Calandrini dovrà ora difendersi dalle accuse di abbandono di incapace, sequestro di persona, maltrattamenti e lesioni gravissime. Al momento appare improbabile l’imputazione di omicidio colposo. I due vivevano da anni in quell’appartamento di una palazzina di via Tasso, non lontano dal centro di Pavia.

Si erano conosciuti poco più che ventenni e dopo 9 anni erano andati a convivere in quella casa che diventerà la loro prigione. Racconta ancora il Corriere della Sera:

“Distante dalla realtà dei fatti, prigioniero di un rapporto morboso con la compagna, Calandrini aveva costruito in vent’anni un tran tran allucinante. Nessuna amicizia, nessuna frequentazione, rapporti con i parenti interrotti da tempo. Lui, portiere notturno del Collegio Nuovo (dove tutti lo ricordano come una persona gentile, educata, «con un problema in famiglia»), finito il turno si chiudeva in casa con lei. Tapparelle abbassate, niente tv, niente cellulare”.

I vicini sapevano che la donna non stava bene, anche se mai avrebbero immaginato quale fosse la tragica realtà:

“Che fine terribile – dice una vicina – ma anche volendo non potevamo fare proprio nulla: era impossibile interagire o avere un qualunque contatto o rapporto con loro”.
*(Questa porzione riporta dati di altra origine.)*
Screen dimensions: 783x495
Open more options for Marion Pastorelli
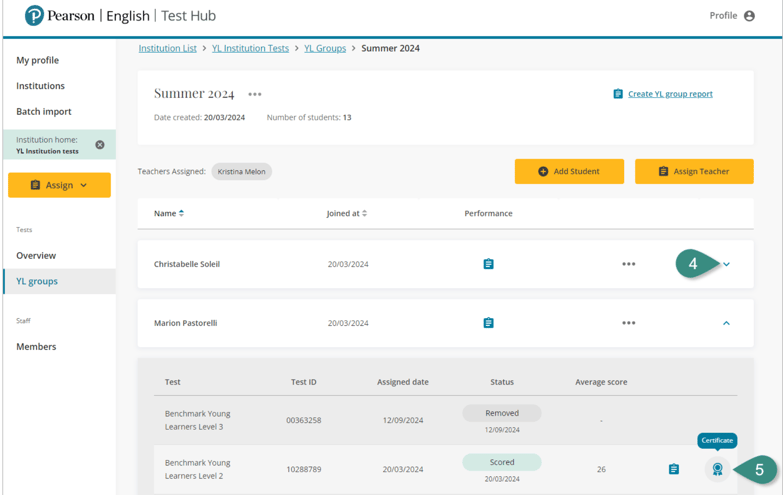(x=628, y=323)
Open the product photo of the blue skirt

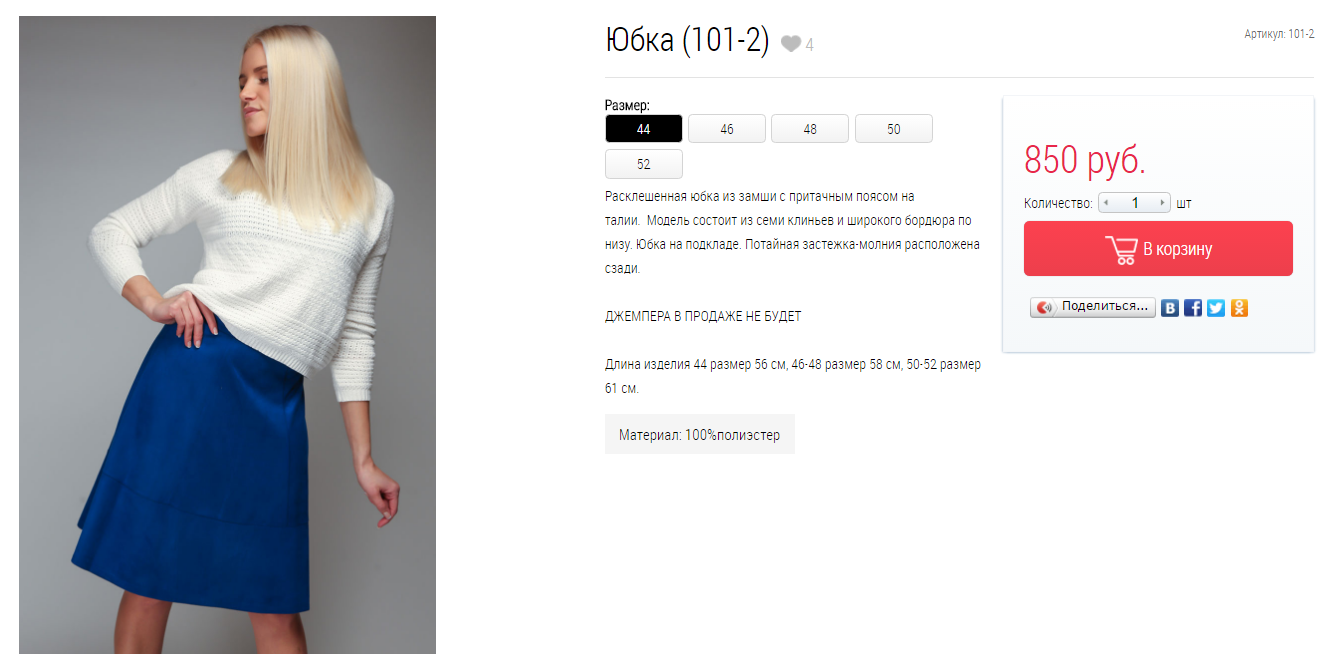pyautogui.click(x=227, y=335)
Forse Laura Carla era caduta in uno stato di depressione che l’ha portata man mano ad allontanarsi da tutto e lui ha pensato che avesse bisogno di stare sola per riprendersi.

“Ogni tanto da quell’appartamento arrivavano urla terribili – racconta un altro vicino – sembravano delle liti furiose e abbiamo anche chiamato le forze dell’ordine”.
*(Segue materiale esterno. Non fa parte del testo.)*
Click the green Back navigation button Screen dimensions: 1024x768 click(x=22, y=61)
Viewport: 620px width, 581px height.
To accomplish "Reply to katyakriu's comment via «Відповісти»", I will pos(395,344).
Ma evidentemente non hanno mai trovato nulla per cui intervenire, oltre a mettere pace tra i due conviventi. La situazione comunque deve essere peggiorata a giugno, quando le urla terribili sono finite e probabilmente è cominciata la caduta libera di Laura Carla. Il periodo trova conferma anche da un altro particolare: da luglio Antonino aveva smesso di andare definitivamente al lavoro (per 20 anni era stato custode in un collegio) per dedicarsi solo alla sua compagna. Fino al tracollo di lunedì, quando ha chiamato il 118, perché lei non si muoveva più.